My most...um...vocal and obnoxious student is a junior who continually talks, wisecracks, and even sings during class. When I attempt to address his behavior, or ask him to step outside to talk with me, he becomes even louder as he protests and argues.
There is a coterie of loud and disruptive students who sit together in my 3rd period U.S. History class. Before I began today's lesson, I requested they keep the noise down, so I didn't have to separate them. After the I started my lesson, I addressed them again, asking them to keep quiet.

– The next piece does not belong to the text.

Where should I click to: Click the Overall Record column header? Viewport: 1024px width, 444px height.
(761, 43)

A few minutes later, I attempted to move my perpetually loudest student away from his clique. He instantly began protesting extremely loudly while also becoming disrespectful and he refused to comply. I pulled him out of the classroom, and took him to the nearby assistant principal's office and left him there while I went back to continue the lesson. A few minutes later, the student was at the door to tell me the AP was back, and wanted to see me. I excused myself, and went to the office. I explained the situation, and frustratedly ended up waiting at least 15 minutes before I was able to get back to my classroom. I was concerned about my students.

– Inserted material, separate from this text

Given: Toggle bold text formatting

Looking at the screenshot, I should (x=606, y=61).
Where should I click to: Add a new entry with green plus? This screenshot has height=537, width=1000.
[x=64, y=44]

When I returned, I saw my fears were well-founded. The roll of toilet paper that was in the room for students with runny noses was strung across the top of the room, ending on my TV. The trashcan had been emptied on the desk, and lotion had been squirted onto the floor. The class silently, expectantly, watched me.
I flicked on the light. I pulled the tissue from the ceiling. I began removing the trash from my desk, and mopping lotion off the floor. Two or three students moved to help me. When I was finished, I apologized to those in the class who might want to learn, whose education had been stolen from them today.
And I was *not* happy. But hey- sometimes, you eat the bear. I have a feeling some of my students are about to hit one of life's extremely steep learning curves.